Our thoughts and prayers go out to Las Vegas, now the site of the deadliest mass shooting in modern U.S. history.
You’ve undoubtedly seen the headlines in whatever news feed you follow throughout your work day, but here are some of the more pertinent ones in a single spot:
- Gunman opens fire on country music festival, kills nearly 60 and wounds more than 500
- The alleged shooter’s father was a notorious bank robber, but Stephen Paddock himself lived in a quiet neighborhood and had no reported run-ins with the police
- Brother of Las Vegas shooter says he’s “completely dumbfounded”
- President Trump calls shooting “an act of pure evil”
- Pope calls shooting a “senseless tragedy”
- Terrorist group claims responsibility, but police say there’s no tie
- Here are a few of the fake news stories and hoaxes relating in the incident to be wary of on social media
- Gun manufacturers’ stocks predictably rise in the aftermath of the latest mass shooting
With that tragedy weighing heavily on our minds, we will give you the latest in Maine and Greater Portland news as well.
What we’re talking about
Two months after Mayor Ethan Strimling and City Manager Jon Jennings took their long boiling feud into a public airing of the grievances in the City Council chambers, their relationship has taken a noticeable turn for the better, the Portland Press Herald’s Randy Billings is reporting. Strimling and Jennings are now meeting at least weekly and both men described their interactions as collaborative, open and respectful. Click here to remind yourself what all the fuss was about.
The first woman to be named the national commander of the American Legion visited several posts in southern Maine over the weekend, The York Weekly reported. Denise Rohan said that nearly 40 years ago, a Legion official came to her Wisconsin home to recruit her husband. Upon hearing Denise was an Army veteran as well, he told her to join the American Legion Auxiliary instead. “It’s strange to go from not being welcome to becoming the national commander,” she said during her Maine visit.
Portland resident Lucas St. Clair, the man behind the once controversial Katahdin Woods and Waters National Monument, announced he plans to move to Hampden and run in the 2nd Congressional District against incumbent Republican U.S. Rep. Bruce Poliquin. St. Clair was born and raised in the 2nd District, not that you’re legally required to live in the district you’re running in. He’s one of six Democrats in the race so far.
A transgender Maine teen who said he was kicked out of the New Hampshire Christian school he’d been attending since kindergarten told Foster’s Daily Democrat he was the school’s top biblical scholar and that “God wants me to do this.” Stiles Zuschlag now attends Noble High School in North Berwick and said the southern Maine school has welcomed him openly.
In his weekly series on Portland history, the BDN’s Troy R. Bennett recalls the life of John Brown Russwurm, one of the first black men to graduate college in the U.S. and a founder of the nation’s first African-American-owned newspaper. Russwurm’s biggest supporter was his stepmother, a Portland woman named Susan Blanchard.

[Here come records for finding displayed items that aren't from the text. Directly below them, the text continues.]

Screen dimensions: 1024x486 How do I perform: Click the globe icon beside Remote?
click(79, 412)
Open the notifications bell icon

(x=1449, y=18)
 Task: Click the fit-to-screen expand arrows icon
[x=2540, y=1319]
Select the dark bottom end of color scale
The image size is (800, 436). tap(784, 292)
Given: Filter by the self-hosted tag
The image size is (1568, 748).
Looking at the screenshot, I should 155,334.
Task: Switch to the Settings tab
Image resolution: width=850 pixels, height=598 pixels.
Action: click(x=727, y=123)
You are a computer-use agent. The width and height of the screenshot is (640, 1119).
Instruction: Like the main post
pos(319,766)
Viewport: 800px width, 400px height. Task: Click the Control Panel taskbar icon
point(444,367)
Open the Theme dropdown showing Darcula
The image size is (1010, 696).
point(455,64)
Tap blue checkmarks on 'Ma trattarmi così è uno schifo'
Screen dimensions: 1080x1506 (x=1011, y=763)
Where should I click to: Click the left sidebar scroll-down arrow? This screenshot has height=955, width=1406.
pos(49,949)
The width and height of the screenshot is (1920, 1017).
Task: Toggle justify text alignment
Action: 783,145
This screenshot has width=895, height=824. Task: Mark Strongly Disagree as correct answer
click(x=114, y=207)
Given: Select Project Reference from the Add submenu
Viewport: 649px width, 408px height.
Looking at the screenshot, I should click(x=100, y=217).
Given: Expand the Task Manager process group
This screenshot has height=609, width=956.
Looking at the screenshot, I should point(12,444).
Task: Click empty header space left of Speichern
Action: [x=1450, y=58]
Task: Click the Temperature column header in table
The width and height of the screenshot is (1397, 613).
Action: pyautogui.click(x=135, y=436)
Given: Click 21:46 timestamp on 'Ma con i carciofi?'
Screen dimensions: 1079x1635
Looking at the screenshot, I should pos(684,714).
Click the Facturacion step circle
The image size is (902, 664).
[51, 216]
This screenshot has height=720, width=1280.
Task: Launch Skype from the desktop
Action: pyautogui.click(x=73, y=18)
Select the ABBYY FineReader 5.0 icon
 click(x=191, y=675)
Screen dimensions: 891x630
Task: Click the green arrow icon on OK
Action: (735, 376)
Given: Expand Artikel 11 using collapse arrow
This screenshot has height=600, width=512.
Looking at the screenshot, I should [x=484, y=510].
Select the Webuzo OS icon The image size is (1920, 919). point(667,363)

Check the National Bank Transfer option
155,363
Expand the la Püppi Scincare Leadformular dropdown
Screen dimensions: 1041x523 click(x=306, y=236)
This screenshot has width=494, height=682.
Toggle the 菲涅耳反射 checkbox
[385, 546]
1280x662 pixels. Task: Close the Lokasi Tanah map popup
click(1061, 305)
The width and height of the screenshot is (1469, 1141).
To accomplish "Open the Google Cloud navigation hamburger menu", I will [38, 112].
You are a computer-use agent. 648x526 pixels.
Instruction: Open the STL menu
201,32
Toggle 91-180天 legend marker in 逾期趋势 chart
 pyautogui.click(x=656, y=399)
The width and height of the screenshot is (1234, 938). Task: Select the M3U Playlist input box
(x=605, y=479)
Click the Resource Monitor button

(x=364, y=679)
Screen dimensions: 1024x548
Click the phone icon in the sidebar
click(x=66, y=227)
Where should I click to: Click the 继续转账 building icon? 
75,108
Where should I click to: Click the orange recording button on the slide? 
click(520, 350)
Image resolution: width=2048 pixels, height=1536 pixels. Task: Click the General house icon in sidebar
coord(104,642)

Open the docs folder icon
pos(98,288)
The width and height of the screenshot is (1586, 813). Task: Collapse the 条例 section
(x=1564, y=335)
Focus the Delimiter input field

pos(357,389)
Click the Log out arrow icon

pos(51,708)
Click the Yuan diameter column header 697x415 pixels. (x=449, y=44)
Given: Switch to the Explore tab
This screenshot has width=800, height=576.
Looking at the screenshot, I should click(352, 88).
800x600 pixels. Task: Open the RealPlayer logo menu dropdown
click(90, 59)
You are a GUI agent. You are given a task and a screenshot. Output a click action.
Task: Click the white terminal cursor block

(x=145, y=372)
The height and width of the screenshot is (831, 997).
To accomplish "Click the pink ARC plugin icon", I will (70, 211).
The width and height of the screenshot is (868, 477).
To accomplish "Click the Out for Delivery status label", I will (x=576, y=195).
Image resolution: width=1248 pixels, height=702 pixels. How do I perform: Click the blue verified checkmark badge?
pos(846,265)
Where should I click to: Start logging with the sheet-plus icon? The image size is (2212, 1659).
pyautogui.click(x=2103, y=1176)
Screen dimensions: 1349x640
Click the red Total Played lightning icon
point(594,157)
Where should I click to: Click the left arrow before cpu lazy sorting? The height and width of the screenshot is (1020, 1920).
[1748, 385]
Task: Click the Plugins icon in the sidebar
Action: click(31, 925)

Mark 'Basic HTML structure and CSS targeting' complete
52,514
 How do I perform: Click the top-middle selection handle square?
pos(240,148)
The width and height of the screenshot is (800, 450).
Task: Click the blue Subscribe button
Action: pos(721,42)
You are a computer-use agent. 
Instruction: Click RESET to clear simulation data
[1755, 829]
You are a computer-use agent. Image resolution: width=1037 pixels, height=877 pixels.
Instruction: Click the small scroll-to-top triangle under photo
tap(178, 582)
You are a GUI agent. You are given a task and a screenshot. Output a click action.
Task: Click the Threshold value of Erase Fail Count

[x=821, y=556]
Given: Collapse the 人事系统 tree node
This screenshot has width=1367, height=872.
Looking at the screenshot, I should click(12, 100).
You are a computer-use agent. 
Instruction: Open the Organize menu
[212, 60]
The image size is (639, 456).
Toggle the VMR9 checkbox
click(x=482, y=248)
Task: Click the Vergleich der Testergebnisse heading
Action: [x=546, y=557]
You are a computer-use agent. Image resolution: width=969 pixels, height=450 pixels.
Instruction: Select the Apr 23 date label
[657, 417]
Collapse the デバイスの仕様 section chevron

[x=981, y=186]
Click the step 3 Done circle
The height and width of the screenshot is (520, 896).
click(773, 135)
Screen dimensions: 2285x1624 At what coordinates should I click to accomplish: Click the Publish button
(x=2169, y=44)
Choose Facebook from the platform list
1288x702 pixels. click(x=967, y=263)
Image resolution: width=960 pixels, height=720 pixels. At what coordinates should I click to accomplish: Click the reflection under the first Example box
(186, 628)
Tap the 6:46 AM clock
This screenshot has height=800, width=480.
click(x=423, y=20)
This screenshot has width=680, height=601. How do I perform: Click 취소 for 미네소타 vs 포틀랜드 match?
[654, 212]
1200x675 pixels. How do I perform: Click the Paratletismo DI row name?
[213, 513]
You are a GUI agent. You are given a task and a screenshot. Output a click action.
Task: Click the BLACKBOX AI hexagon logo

A Westbrook man will spend six years in prison for the April 2016 crash that claimed the life of local teacher Adam Perron, WGME, CBS 13, is reporting. Joshua McNally had pled guilty to manslaughter and causing a death while driving without a license. The crash took place on Route 302 in Casco about 17 months ago. Perron’s widow said during the sentencing today that she replays “that day constantly in my head, but nothing can be changed now.”
Fifty-five percent of likely Portland voters support a plan to borrow $64 million to renovate, Longfellow, Lyseth, Presumpscot and Reiche elementary schools, while only 35 percent support a competing $32 million plan for work at latter two. That’s according to a poll conducted earlier this month by Public Policy Polling and released today by Protect Our Neighborhood Schools, a local group advocating for the larger measure. The poll was conducted earlier this month and has a margin of error of 4.9 percent, suggesting that either only the larger bond proposal or neither will be approved when voters head to the polls in November. The Forecaster’s David Harry has a roundup of where the various City Council candidates stand on the question.
Tweet of the day
From U.S. Sen. Angus King, I-Maine, expressing feelings shared by many Americans today:
The Big Idea
Smithsonian magazine lists the pros and cons of winning a Nobel Prize, as former University of Maine Professor Jeffrey Hall has now done. Hall learned this morning around 5 a.m. he won the prize as part of a team that researched the biological clocks of fruit flies while at Brandeis University two decades ago. As Smithsonian reports, that may mean there will now be pesky and time-consuming requests for Hall to take on speaking engagements, but on the plus side, he’ll always have a free parking space if he’s ever at the University of California at Berkeley.